(Beginning of DATA IN THIS EXERCISE)

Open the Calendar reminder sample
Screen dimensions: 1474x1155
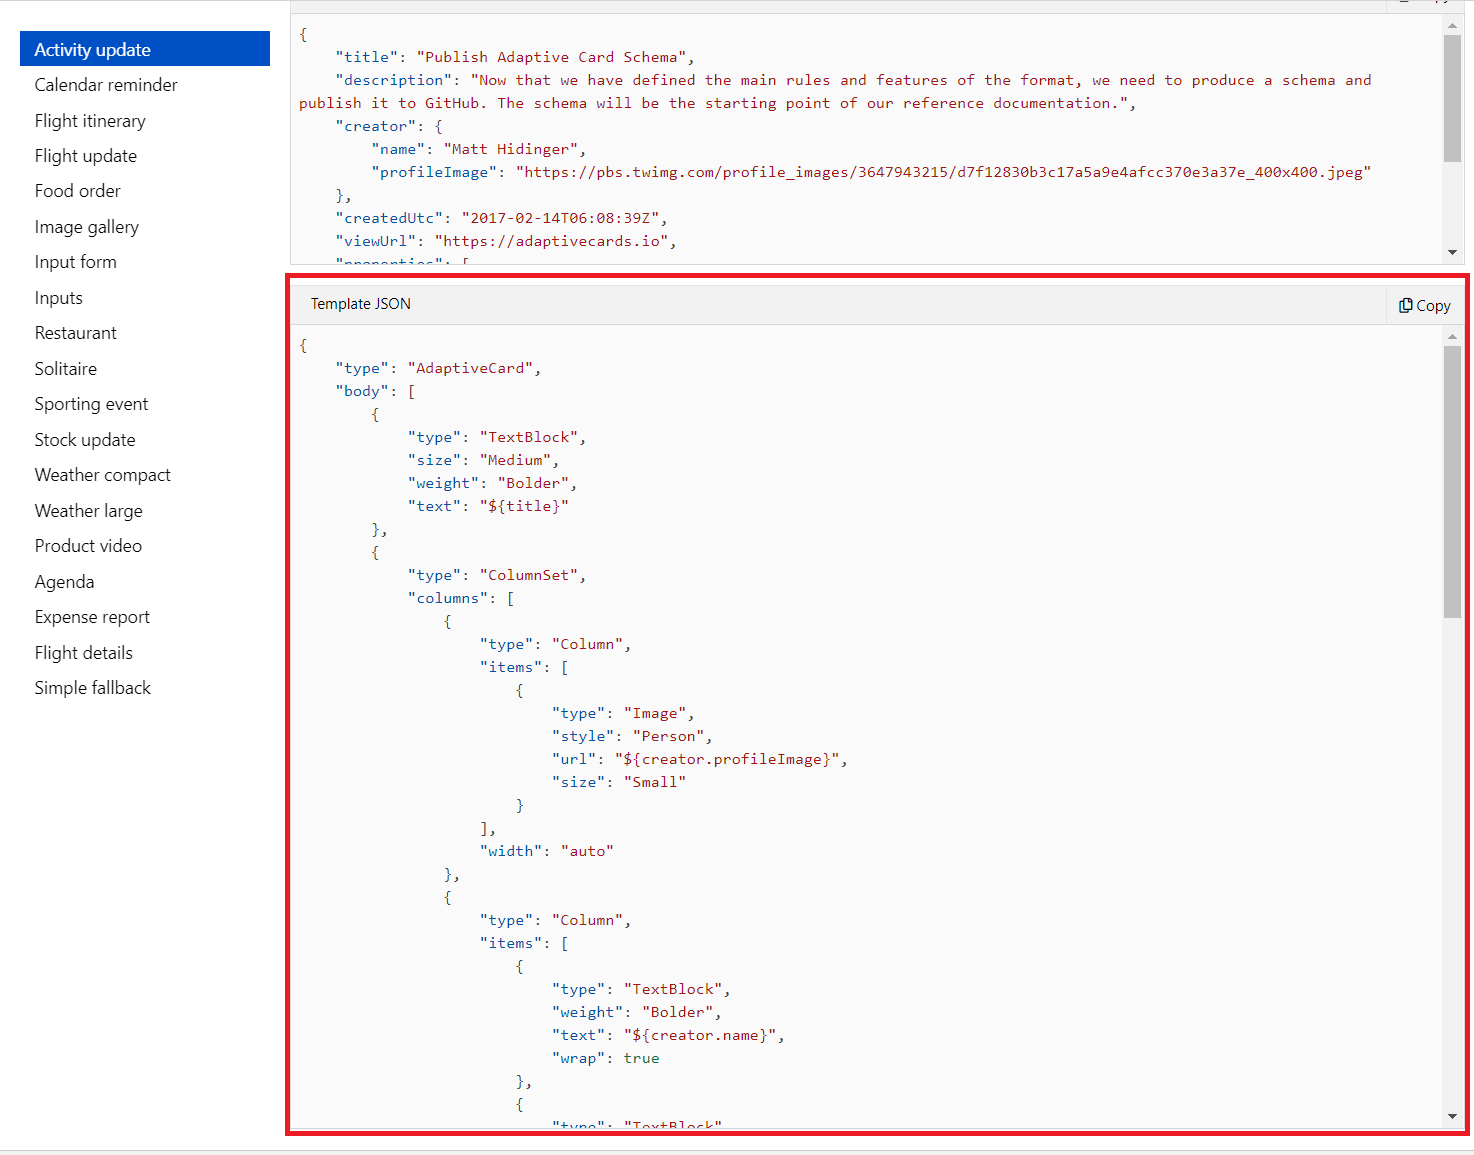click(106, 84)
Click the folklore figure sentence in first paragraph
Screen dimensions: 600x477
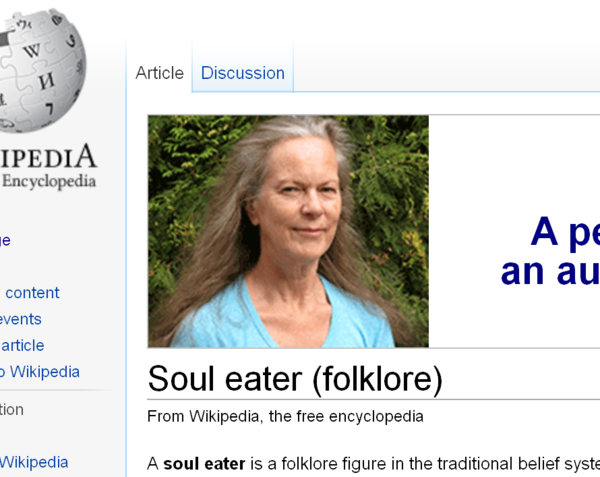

(End of DATA IN THIS EXERCISE)
(Beginning of DATA IN THIS EXERCISE)

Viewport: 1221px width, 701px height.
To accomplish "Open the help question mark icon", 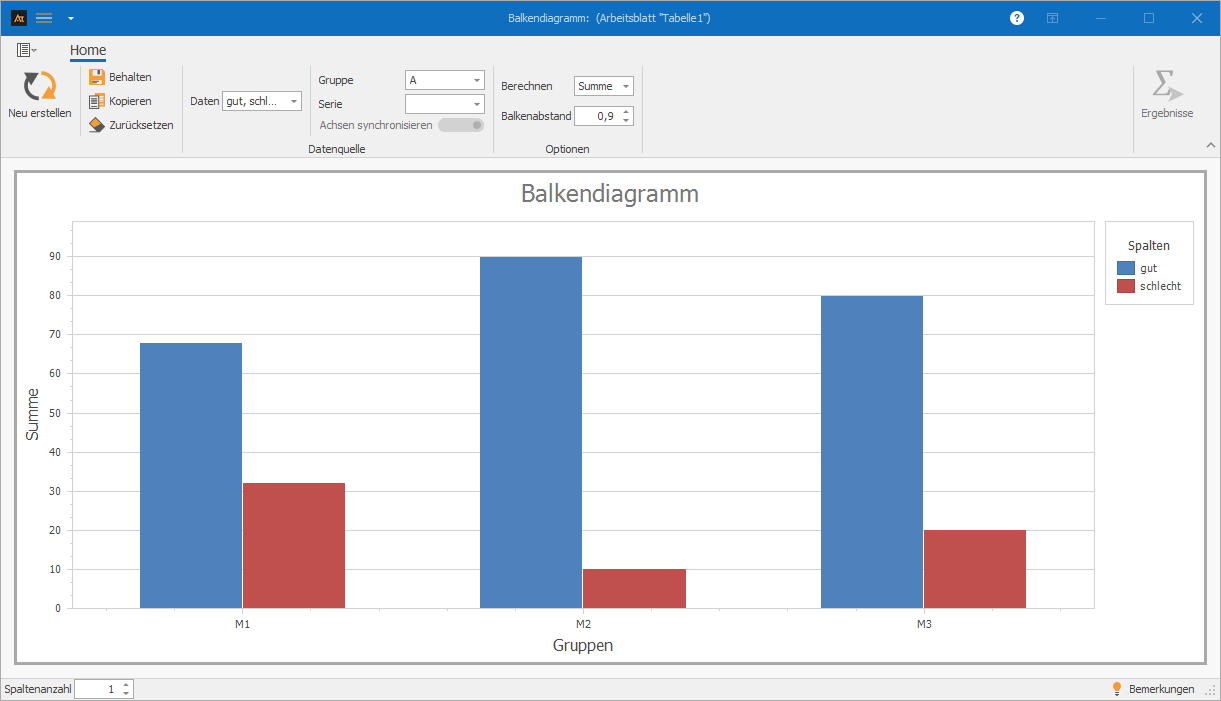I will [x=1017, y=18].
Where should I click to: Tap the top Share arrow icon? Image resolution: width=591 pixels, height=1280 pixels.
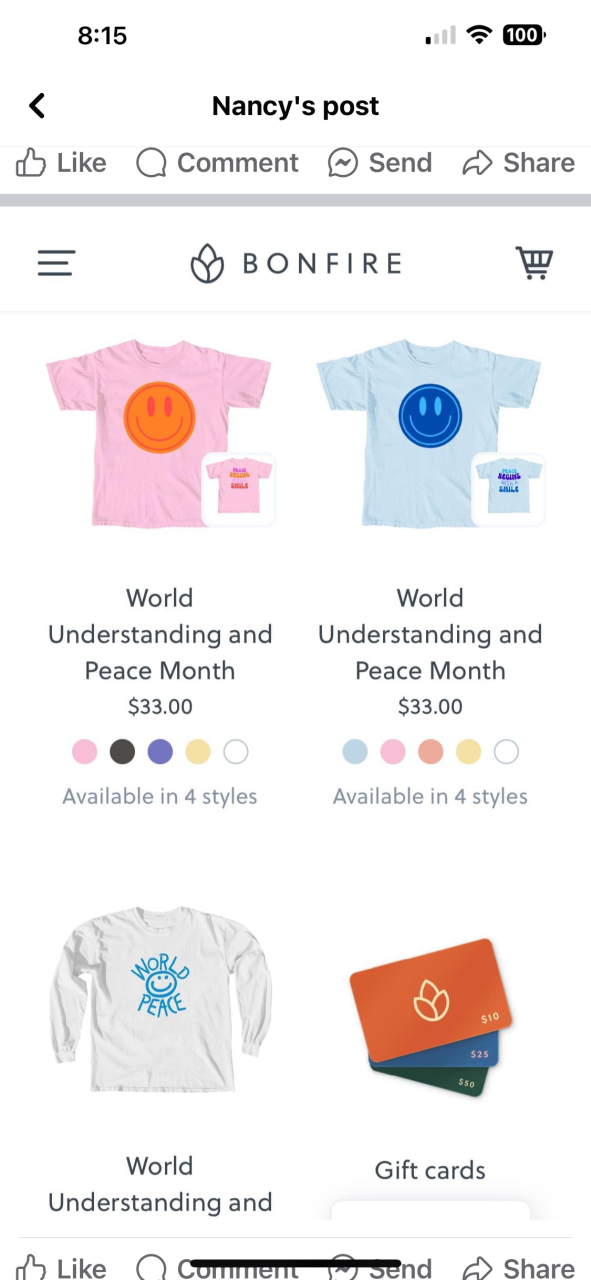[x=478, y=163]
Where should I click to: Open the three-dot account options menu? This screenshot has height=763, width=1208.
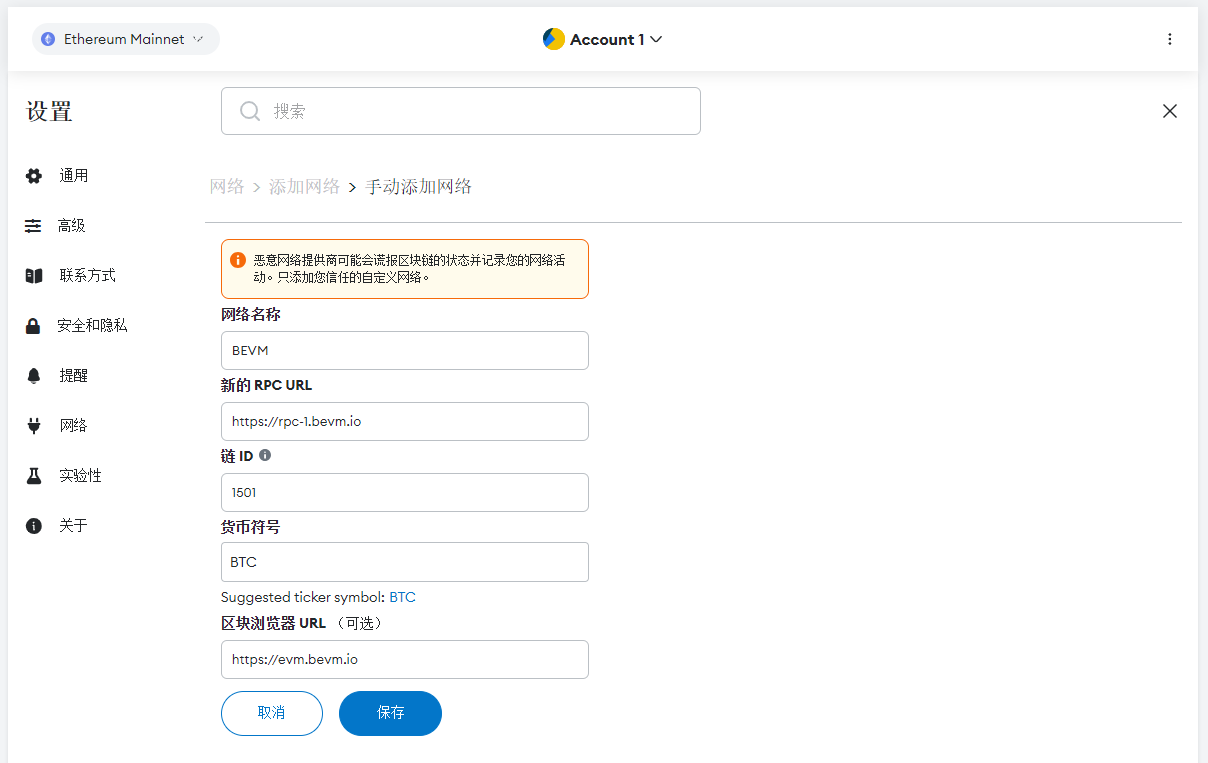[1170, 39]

(End of DATA IN THIS EXERCISE)
(Beginning of DATA IN THIS EXERCISE)

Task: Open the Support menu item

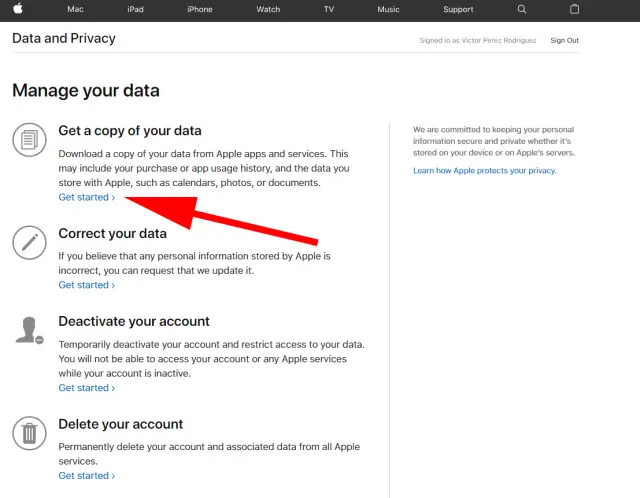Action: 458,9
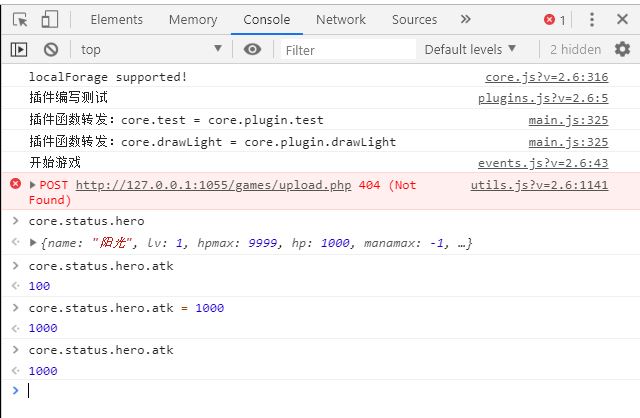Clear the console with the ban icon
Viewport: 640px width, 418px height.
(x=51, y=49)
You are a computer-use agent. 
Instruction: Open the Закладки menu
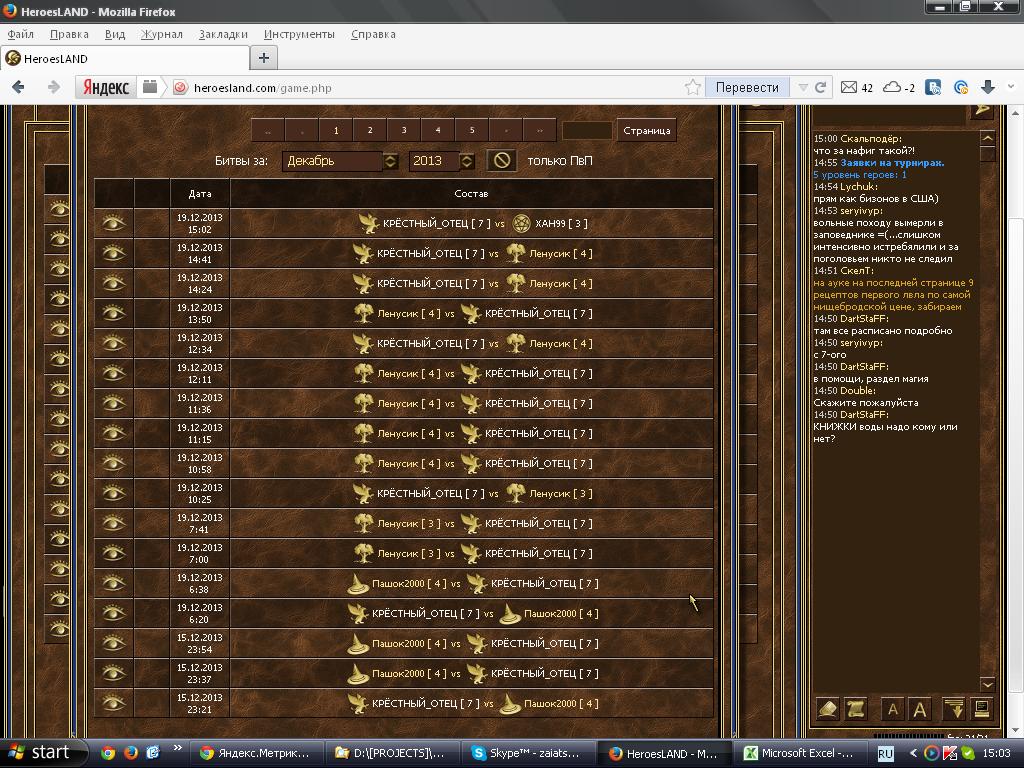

(End of DATA IN THIS EXERCISE)

Using the entries above, reproduce word for word only the lines from the one that contains "Open the Calendar reminder sample" to the one that contains "Screen dimensions: 600x477", both ends included, and drop every picture.

Open the Calendar reminder sample
Screen dimensions: 1474x1155
click(106, 84)
Click the folklore figure sentence in first paragraph
Screen dimensions: 600x477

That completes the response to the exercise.